(Beginning of Listed entries)
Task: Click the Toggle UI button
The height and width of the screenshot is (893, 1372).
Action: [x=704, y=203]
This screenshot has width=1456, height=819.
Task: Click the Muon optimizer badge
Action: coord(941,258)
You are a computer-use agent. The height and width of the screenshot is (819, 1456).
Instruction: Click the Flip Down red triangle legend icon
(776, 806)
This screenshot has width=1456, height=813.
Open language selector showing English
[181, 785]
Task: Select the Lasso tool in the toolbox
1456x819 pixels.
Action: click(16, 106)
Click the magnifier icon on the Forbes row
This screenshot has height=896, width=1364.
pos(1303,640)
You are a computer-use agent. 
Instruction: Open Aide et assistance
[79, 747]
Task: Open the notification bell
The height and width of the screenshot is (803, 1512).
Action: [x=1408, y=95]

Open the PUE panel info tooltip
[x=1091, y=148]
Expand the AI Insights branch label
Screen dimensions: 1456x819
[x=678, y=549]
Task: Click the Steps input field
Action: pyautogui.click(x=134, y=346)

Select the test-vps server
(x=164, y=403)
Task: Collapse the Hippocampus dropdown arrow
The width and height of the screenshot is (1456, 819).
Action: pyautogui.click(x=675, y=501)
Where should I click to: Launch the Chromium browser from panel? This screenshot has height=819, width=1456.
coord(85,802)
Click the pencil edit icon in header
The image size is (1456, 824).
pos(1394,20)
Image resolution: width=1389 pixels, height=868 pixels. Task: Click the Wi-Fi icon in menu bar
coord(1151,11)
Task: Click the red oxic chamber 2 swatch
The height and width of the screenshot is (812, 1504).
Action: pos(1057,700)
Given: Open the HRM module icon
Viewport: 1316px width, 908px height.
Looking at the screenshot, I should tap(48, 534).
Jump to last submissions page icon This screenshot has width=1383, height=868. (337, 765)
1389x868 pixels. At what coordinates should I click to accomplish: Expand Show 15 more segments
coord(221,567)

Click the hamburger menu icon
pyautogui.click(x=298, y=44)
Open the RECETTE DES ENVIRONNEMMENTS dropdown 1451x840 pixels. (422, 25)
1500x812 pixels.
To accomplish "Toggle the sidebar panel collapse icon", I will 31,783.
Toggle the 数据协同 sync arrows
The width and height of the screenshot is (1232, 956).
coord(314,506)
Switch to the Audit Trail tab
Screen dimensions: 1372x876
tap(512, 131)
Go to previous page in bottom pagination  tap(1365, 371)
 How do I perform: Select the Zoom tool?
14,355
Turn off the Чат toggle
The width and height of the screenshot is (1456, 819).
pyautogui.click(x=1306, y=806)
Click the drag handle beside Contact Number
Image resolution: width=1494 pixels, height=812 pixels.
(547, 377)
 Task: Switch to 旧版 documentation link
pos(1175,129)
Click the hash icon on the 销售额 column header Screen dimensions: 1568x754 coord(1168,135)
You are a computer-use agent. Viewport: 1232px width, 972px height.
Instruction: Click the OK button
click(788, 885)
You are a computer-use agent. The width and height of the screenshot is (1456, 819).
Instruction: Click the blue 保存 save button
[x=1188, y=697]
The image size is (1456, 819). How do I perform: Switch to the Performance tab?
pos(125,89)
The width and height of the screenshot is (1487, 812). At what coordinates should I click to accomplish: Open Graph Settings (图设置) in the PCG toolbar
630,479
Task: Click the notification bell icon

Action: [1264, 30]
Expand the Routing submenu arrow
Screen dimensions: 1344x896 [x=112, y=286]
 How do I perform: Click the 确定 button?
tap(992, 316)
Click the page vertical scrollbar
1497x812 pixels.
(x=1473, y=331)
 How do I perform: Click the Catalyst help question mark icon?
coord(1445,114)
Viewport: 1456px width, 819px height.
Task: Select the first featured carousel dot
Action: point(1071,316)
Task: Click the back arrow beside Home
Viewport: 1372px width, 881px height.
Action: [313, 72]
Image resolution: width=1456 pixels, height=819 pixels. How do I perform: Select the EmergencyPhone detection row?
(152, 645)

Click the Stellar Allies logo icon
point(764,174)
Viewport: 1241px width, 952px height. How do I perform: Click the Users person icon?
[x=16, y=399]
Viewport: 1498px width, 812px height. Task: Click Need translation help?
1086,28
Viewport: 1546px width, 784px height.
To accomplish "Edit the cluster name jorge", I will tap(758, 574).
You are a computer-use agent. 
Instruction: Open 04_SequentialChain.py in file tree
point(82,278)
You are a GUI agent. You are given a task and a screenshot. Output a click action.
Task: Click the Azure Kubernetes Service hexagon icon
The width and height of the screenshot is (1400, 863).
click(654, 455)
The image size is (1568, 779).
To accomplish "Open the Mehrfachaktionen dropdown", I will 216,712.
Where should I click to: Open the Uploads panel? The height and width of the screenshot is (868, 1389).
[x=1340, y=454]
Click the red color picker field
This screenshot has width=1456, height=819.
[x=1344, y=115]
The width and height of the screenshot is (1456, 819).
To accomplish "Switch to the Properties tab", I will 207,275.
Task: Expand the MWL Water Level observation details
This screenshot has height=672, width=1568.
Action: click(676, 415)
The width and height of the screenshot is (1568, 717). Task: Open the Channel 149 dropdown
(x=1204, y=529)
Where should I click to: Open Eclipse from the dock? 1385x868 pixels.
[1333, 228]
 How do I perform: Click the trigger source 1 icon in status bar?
(End of Listed entries)
Each record is to be repeated word for word, with none skipped.

> Answer space
Task: Click the Toggle UI button
The height and width of the screenshot is (893, 1372).
Action: [x=704, y=203]
This screenshot has width=1456, height=819.
Task: Click the Muon optimizer badge
Action: coord(941,258)
You are a computer-use agent. The height and width of the screenshot is (819, 1456).
Instruction: Click the Flip Down red triangle legend icon
(776, 806)
This screenshot has width=1456, height=813.
Open language selector showing English
[181, 785]
Task: Select the Lasso tool in the toolbox
1456x819 pixels.
Action: click(16, 106)
Click the magnifier icon on the Forbes row
This screenshot has height=896, width=1364.
pos(1303,640)
You are a computer-use agent. 
Instruction: Open Aide et assistance
[79, 747]
Task: Open the notification bell
The height and width of the screenshot is (803, 1512).
Action: [x=1408, y=95]

Open the PUE panel info tooltip
[x=1091, y=148]
Expand the AI Insights branch label
Screen dimensions: 1456x819
[x=678, y=549]
Task: Click the Steps input field
Action: pyautogui.click(x=134, y=346)

Select the test-vps server
(x=164, y=403)
Task: Collapse the Hippocampus dropdown arrow
The width and height of the screenshot is (1456, 819).
Action: pyautogui.click(x=675, y=501)
Where should I click to: Launch the Chromium browser from panel? This screenshot has height=819, width=1456.
coord(85,802)
Click the pencil edit icon in header
The image size is (1456, 824).
pos(1394,20)
Image resolution: width=1389 pixels, height=868 pixels. Task: Click the Wi-Fi icon in menu bar
coord(1151,11)
Task: Click the red oxic chamber 2 swatch
The height and width of the screenshot is (812, 1504).
Action: pos(1057,700)
Given: Open the HRM module icon
Viewport: 1316px width, 908px height.
Looking at the screenshot, I should tap(48, 534).
Jump to last submissions page icon This screenshot has width=1383, height=868. (337, 765)
1389x868 pixels. At what coordinates should I click to accomplish: Expand Show 15 more segments
coord(221,567)

Click the hamburger menu icon
pyautogui.click(x=298, y=44)
Open the RECETTE DES ENVIRONNEMMENTS dropdown 1451x840 pixels. (422, 25)
1500x812 pixels.
To accomplish "Toggle the sidebar panel collapse icon", I will 31,783.
Toggle the 数据协同 sync arrows
The width and height of the screenshot is (1232, 956).
coord(314,506)
Switch to the Audit Trail tab
Screen dimensions: 1372x876
tap(512, 131)
Go to previous page in bottom pagination  tap(1365, 371)
 How do I perform: Select the Zoom tool?
14,355
Turn off the Чат toggle
The width and height of the screenshot is (1456, 819).
pyautogui.click(x=1306, y=806)
Click the drag handle beside Contact Number
Image resolution: width=1494 pixels, height=812 pixels.
(547, 377)
 Task: Switch to 旧版 documentation link
pos(1175,129)
Click the hash icon on the 销售额 column header Screen dimensions: 1568x754 coord(1168,135)
You are a computer-use agent. Viewport: 1232px width, 972px height.
Instruction: Click the OK button
click(788, 885)
You are a computer-use agent. The width and height of the screenshot is (1456, 819).
Instruction: Click the blue 保存 save button
[x=1188, y=697]
The image size is (1456, 819). How do I perform: Switch to the Performance tab?
pos(125,89)
The width and height of the screenshot is (1487, 812). At what coordinates should I click to accomplish: Open Graph Settings (图设置) in the PCG toolbar
630,479
Task: Click the notification bell icon

Action: [1264, 30]
Expand the Routing submenu arrow
Screen dimensions: 1344x896 [x=112, y=286]
 How do I perform: Click the 确定 button?
tap(992, 316)
Click the page vertical scrollbar
1497x812 pixels.
(x=1473, y=331)
 How do I perform: Click the Catalyst help question mark icon?
coord(1445,114)
Viewport: 1456px width, 819px height.
Task: Select the first featured carousel dot
Action: point(1071,316)
Task: Click the back arrow beside Home
Viewport: 1372px width, 881px height.
Action: [313, 72]
Image resolution: width=1456 pixels, height=819 pixels. How do I perform: Select the EmergencyPhone detection row?
(152, 645)

Click the Stellar Allies logo icon
point(764,174)
Viewport: 1241px width, 952px height. How do I perform: Click the Users person icon?
[x=16, y=399]
Viewport: 1498px width, 812px height. Task: Click Need translation help?
1086,28
Viewport: 1546px width, 784px height.
To accomplish "Edit the cluster name jorge", I will tap(758, 574).
You are a computer-use agent. 
Instruction: Open 04_SequentialChain.py in file tree
point(82,278)
You are a GUI agent. You are given a task and a screenshot. Output a click action.
Task: Click the Azure Kubernetes Service hexagon icon
The width and height of the screenshot is (1400, 863).
click(654, 455)
The image size is (1568, 779).
To accomplish "Open the Mehrfachaktionen dropdown", I will 216,712.
Where should I click to: Open the Uploads panel? The height and width of the screenshot is (868, 1389).
[x=1340, y=454]
Click the red color picker field
This screenshot has width=1456, height=819.
[x=1344, y=115]
The width and height of the screenshot is (1456, 819).
To accomplish "Switch to the Properties tab", I will 207,275.
Task: Expand the MWL Water Level observation details
This screenshot has height=672, width=1568.
Action: click(676, 415)
The width and height of the screenshot is (1568, 717). Task: Open the Channel 149 dropdown
(x=1204, y=529)
Where should I click to: Open Eclipse from the dock? 1385x868 pixels.
[1333, 228]
 How do I perform: Click the trigger source 1 icon in status bar?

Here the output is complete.